_Supplied text_
════════════════════

A common problem that we have to deal with when handling sequences is: how to measure the similarity between them? Let us consider a use-case:

Clustering Sequences

Suppose we are given a bunch of sequences that have to be grouped based on similarities. How would we determine which of the sequences are alike?

For the sake of this article, let us suppose that the sequences are sine curves with varying noise, phase and frequency.

Fig 1. The Sine Curve dataset: Three classes of sine curves with varying noise, phase and frequency.

A Jupyter notebook with the code snippets can be found here.

Using machine learning, clustering may be one way to approach this problem. An important question arises: how would we encode the sequences as input features?

If we were to collapse the sequences into aggregates, such as mean and standard deviation, there is a chance that we mistakenly consider two sequences as similar (due to similar aggregates) that were temporally different. Fig. 2 shows one such example, where the sequences have identical mean, standard deviation, minima and maxima, yet they are temporally different.

Fig 2. Two different sequences, both having Mean= 2.1, Median= 2, Std. dev= 0.83, and Variance= 0.69.

The other option is to use the sequences themselves as features. We can employ sequential machine learning: after computing pairwise distances between sequences using a distance measure, such as Dynamic Time Warping or Frechet distance, we can use any traditional clustering algorithm to group similar sequences together.

Visual analysis of clusters

Now for the big question: after the clustering is complete, how do we measure the degree of cluster homogeneity – how similar the sequences are within each cluster?

Since each observation inside the clusters is a sequence, typical numeric measures based on cohesion and separation are not very meaningful. Performing dimensionality reduction in order to plot the 2D projection of the data using Principle Component Analysis or TSNE is a good option, but is not without its limitations.

Fig 3. TSNE plot of input sequences (sine curves). Each point is a 2D projection of an input sequence. The color denotes class.

Fig. 3 shows the TSNE plot of the Sine Curve dataset. Each point in this plot is a 2D projection of the input sequence. The data seems very well-separated in three classes. A TSNE plot shows an approximation of the data in a lower dimensionality, whereby the points close to each other are approximately similar to one another.

════════════════════

(Item coordinate data)
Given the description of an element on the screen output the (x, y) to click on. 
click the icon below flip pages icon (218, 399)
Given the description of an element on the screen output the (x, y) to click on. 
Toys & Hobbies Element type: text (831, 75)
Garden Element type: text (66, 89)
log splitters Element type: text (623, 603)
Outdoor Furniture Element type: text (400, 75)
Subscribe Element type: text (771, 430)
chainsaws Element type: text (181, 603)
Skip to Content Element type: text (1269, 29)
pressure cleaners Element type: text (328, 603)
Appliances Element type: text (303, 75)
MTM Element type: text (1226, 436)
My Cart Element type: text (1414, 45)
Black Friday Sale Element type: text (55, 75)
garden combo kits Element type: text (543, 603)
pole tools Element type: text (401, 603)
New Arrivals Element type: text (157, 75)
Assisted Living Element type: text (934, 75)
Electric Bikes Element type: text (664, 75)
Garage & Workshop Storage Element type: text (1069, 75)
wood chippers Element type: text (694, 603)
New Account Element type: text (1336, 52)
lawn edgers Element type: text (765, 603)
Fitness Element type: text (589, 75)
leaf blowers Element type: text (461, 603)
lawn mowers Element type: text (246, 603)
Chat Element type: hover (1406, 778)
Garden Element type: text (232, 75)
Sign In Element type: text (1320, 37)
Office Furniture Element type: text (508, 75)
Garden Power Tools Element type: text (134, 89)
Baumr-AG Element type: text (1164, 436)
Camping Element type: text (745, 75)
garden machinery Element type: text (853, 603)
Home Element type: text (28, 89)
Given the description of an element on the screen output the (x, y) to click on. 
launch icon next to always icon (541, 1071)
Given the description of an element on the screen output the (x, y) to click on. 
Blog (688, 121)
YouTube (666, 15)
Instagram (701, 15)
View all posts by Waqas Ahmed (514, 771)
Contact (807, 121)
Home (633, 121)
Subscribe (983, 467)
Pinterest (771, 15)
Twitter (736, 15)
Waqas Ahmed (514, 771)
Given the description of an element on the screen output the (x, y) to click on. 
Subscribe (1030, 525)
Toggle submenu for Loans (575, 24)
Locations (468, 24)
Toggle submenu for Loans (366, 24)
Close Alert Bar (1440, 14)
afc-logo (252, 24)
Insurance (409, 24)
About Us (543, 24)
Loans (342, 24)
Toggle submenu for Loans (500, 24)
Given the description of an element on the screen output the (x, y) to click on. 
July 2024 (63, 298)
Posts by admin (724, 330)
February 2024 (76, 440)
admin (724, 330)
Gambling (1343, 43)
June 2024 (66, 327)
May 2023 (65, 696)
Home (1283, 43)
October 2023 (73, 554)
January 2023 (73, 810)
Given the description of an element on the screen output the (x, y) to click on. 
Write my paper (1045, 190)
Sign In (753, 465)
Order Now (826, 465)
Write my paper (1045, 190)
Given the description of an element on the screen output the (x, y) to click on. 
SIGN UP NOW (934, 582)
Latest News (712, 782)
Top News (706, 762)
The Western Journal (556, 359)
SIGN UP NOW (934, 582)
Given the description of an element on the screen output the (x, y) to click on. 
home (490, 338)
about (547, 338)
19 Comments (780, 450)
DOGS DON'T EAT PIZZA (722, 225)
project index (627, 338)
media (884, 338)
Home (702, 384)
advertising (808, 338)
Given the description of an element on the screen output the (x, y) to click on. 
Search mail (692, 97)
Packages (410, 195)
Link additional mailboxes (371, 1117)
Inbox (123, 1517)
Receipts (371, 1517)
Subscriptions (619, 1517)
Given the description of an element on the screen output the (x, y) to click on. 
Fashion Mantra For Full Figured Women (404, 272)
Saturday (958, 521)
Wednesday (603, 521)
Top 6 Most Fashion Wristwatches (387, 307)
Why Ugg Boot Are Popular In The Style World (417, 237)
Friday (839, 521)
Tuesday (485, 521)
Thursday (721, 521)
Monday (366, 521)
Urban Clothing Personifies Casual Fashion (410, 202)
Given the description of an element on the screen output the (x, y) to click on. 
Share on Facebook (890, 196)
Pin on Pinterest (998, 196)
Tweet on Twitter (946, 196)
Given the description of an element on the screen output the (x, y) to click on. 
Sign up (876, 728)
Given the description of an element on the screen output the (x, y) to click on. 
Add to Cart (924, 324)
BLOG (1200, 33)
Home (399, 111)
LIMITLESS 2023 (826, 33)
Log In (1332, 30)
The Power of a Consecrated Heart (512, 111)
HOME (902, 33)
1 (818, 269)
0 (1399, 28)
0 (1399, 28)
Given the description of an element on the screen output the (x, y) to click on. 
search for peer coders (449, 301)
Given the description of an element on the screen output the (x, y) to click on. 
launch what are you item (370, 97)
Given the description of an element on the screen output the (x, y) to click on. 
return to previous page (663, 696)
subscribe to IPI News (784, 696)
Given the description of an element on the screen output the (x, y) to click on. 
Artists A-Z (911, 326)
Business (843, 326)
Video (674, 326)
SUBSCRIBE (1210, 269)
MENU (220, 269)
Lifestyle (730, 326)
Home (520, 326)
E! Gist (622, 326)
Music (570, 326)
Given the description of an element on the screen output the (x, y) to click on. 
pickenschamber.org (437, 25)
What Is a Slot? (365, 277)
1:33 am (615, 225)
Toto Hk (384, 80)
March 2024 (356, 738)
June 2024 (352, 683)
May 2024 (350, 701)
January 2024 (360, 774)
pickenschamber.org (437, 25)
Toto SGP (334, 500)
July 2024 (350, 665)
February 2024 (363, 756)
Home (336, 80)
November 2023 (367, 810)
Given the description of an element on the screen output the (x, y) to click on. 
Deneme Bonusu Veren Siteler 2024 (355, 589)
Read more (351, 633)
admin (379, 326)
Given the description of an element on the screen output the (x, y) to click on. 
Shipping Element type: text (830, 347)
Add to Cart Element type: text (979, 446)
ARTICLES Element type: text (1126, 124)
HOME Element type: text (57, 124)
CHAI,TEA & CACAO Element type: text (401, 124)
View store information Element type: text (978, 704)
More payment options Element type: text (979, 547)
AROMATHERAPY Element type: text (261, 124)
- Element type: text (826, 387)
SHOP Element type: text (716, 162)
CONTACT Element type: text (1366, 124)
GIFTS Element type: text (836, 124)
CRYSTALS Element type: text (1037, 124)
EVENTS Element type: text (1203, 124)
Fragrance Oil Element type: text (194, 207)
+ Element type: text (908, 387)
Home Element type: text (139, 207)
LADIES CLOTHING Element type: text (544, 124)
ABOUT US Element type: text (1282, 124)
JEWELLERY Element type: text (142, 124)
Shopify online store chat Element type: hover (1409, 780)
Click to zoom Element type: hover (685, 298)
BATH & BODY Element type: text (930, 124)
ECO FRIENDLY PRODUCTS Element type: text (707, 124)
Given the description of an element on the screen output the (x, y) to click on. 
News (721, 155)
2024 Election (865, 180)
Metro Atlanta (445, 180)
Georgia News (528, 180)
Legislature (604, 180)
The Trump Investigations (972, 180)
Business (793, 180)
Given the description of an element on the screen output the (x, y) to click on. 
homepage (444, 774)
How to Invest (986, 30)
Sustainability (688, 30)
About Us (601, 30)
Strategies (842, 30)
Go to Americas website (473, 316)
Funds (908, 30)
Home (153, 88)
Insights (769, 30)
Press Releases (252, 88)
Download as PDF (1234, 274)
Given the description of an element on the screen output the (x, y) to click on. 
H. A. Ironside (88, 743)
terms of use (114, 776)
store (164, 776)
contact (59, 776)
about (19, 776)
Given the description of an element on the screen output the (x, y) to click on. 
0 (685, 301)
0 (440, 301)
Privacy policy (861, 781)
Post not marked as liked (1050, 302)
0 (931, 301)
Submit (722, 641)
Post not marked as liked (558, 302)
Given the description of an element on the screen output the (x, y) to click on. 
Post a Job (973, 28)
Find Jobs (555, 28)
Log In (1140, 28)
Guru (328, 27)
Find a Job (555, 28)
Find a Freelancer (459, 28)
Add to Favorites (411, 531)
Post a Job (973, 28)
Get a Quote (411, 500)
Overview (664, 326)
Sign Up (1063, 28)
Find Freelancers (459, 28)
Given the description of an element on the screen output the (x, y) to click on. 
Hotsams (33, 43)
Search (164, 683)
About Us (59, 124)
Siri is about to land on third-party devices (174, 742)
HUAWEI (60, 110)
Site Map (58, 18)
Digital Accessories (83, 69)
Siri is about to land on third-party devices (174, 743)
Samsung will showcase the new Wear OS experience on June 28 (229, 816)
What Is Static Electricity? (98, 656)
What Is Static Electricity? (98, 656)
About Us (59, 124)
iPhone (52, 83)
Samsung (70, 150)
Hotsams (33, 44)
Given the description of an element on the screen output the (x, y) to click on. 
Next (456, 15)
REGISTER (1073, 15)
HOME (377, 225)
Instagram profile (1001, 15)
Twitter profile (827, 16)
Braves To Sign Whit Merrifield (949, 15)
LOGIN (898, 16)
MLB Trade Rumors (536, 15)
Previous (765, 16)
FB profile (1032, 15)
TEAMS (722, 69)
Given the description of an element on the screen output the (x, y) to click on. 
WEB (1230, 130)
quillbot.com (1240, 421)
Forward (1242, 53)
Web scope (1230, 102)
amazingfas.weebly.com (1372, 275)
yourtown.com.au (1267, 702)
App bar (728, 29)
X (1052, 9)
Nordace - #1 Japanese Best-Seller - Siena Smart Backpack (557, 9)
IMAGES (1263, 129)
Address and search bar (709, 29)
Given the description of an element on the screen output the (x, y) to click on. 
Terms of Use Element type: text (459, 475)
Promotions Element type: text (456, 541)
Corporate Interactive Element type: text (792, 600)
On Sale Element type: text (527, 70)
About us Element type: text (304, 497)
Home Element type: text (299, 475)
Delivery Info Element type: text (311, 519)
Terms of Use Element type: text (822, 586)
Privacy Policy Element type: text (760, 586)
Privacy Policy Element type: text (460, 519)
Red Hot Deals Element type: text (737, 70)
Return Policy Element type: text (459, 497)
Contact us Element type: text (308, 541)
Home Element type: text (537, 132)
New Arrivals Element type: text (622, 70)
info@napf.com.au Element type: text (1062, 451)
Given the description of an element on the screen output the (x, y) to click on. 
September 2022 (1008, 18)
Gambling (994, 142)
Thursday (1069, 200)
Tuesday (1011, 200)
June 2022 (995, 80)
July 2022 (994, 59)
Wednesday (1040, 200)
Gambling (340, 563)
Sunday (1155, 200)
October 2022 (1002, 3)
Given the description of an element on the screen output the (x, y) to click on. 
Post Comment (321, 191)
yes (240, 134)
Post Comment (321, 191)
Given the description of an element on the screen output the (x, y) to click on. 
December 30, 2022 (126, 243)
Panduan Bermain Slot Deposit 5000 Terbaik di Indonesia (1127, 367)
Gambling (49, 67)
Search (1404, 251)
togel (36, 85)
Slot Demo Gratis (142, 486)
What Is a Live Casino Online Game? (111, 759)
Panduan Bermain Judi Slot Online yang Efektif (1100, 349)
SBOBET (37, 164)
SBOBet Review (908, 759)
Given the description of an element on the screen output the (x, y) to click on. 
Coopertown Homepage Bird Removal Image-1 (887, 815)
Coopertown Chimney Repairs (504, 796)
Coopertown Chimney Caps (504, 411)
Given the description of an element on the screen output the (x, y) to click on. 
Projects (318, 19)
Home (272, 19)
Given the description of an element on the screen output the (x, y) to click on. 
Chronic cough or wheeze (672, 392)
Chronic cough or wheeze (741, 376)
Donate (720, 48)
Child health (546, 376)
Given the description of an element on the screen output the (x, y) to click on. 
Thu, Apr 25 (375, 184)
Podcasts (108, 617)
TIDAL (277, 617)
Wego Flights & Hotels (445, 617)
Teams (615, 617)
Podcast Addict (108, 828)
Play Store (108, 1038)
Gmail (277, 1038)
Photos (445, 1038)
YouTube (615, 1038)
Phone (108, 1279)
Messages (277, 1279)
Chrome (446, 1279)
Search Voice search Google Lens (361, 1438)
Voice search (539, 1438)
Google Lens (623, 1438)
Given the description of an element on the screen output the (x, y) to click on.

════════════════════

_Objective A_
Condense the paragraph of the text on sequence similarity that begins "The other option is to use the sequences themselves as features" into a brief bulleted list that keeps its main facts.
_Objective B_
From the text on sequence similarity, transcribe word for word the part that opens with the words containing "Clustering Sequences" and closes with "sequences are alike?".
The item coordinate data is separate material.

_Result A_
- Use the sequences themselves as features instead of aggregates.
- Apply sequential machine learning.
- Compute pairwise distances between sequences with a distance measure such as Dynamic Time Warping or Frechet distance.
- Group similar sequences with any traditional clustering algorithm.

_Result B_
Clustering Sequences

Suppose we are given a bunch of sequences that have to be grouped based on similarities. How would we determine which of the sequences are alike?